Receiver Dillon Mitchell is leaving Oregon to enter the NFL draft.

Mitchell announced his decision on Wednesday, two days after his fourth-quarter touchdown lifted the Ducks to a 7-6 win over Michigan State in the Redbox Bowl.

The 6-2, 189-pound junior was the go-to target this season for quarterback Justin Herbert. He finished with an Oregon-record 1,184 receiving yards. The next closest was Jaylon Redd with 38 catches for 433 yards and five touchdowns.

In three seasons, Mitchell appeared in 31 games, with 119 receptions for 1,710 yards and 14 touchdowns.

Four receivers are part of the touted recruiting class that recently signed with Oregon.

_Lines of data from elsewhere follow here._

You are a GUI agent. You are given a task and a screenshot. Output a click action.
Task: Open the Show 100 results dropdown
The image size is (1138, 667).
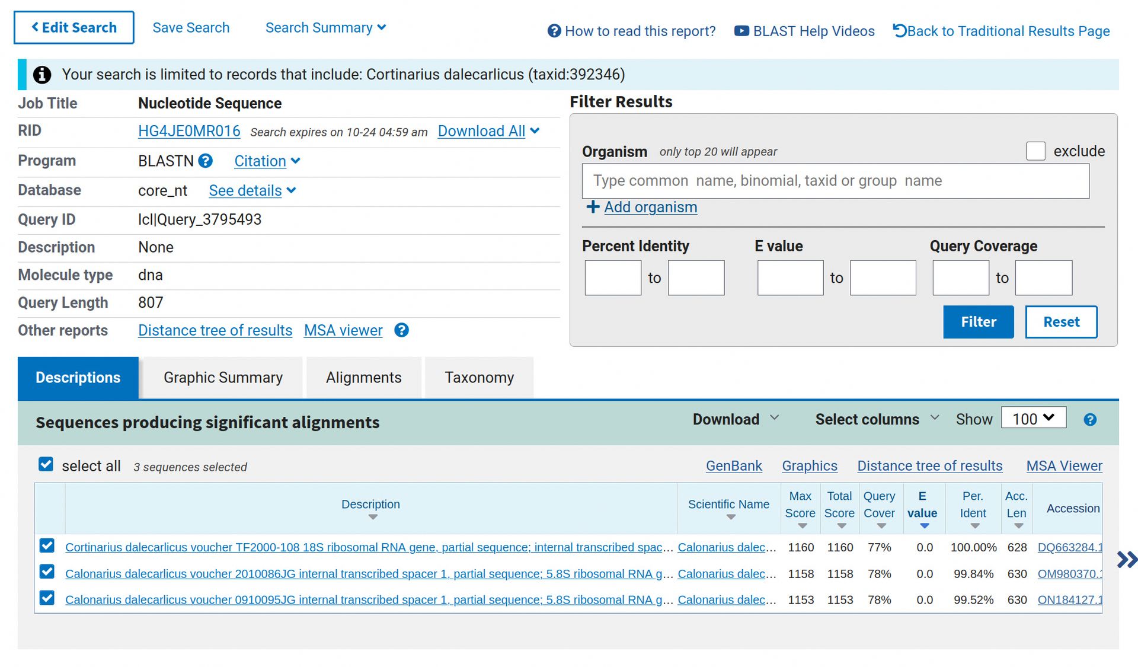point(1033,418)
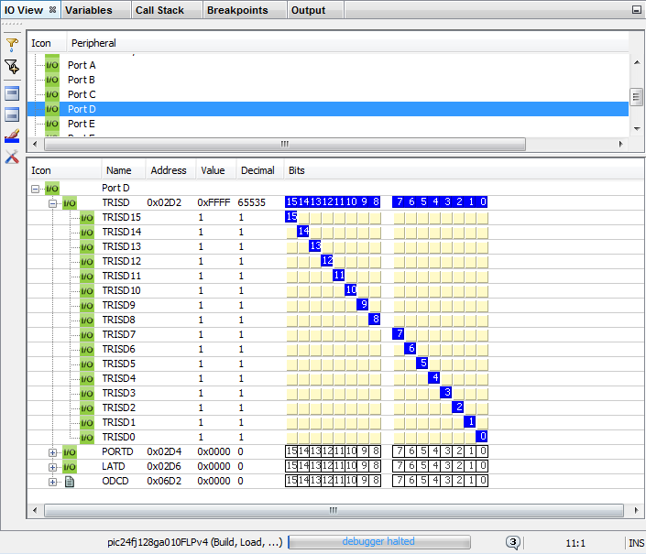Click the paintbrush icon in the sidebar
The image size is (646, 554).
click(12, 136)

Brenden Schooler and Johnny Johnson III are due back next season, and several players who redshirted this season could compete for time catching Herbert passes in 2019.

• Ducks outside linebacker Justin Hollins will play in the 94th East-West Shrine Game. It's Jan. 19, noon PT kickoff, at Tropicana Field in St. Petersburg, Florida.

Oregon tight end Kano Dillon also is set to play in the game.

Ducks pass-rush specialist Jalen Jelks has committed to play int he Senior Bowl on Jan. 26, 11:30 a.m. PT, from Ladd-Peebles Stadium in Mobile, Alabama.


Portland forward Joachim Blichfeld has been named the Western Hockey League player of the month for December.

Blichfeld totaled 13 goals and 13 assists for 26 points, with a plus-sevn rating, as the Hawks went 7-1-3.

• The Hawks have signed 2003-born forward Dawson Pasternak of Winnipeg, Manitoba.

Pasternak was a fourth-round pick, 85th overall, of Portland in this year's WHL bantam draft.

He is playing for the Sioux Falls Power under-16 team in the North American Prospects Hockey League. In 32 games, he has team highs of 13 goals and 37 points.


Finland stunned host Canada on Wednesday, winning 2-1 in the quarterfinals of the IIHF World Juniors Championships.

It was a tough result for Winterhawks forward Cody Glass, who in his only World Juniors experience finished with two goals and five assists. Glass did not register a point on Wednesday but was involved twice in a strange final sequence.

Finland scored with 46 seconds left in the third period to force overtime when a centering pass from behind the net hit the leg of Aleksi Heponiem at the side of the net and somehow deflected into the net.

In the four-on-four overtime, Canada had a penalty shot saved.

Canada then had another glorious chance to end it as a cross-ice pass from Glass found an open Noah Dobson, but Dobson's stick broke as he attempted to shoot the puck into an open net. Finland went the other way, and a shot from Toni Utunen hit the stick of Glass and deflected over the shoulder of goalie Michael DiPietro to end it 5:17 into overtime.

Finland, including former Winterhawks defenseman Henri Jokiharju, will meet Switzerland in Friday's semifinals. Jokiharju, who is with the NHL's Chicago Blackhawks, has a goal and two assists in five games at the tournament.

The United States beat the Czech Republic 3-1 in the quarterfinals and on Friday will meet Russia in the semifinals.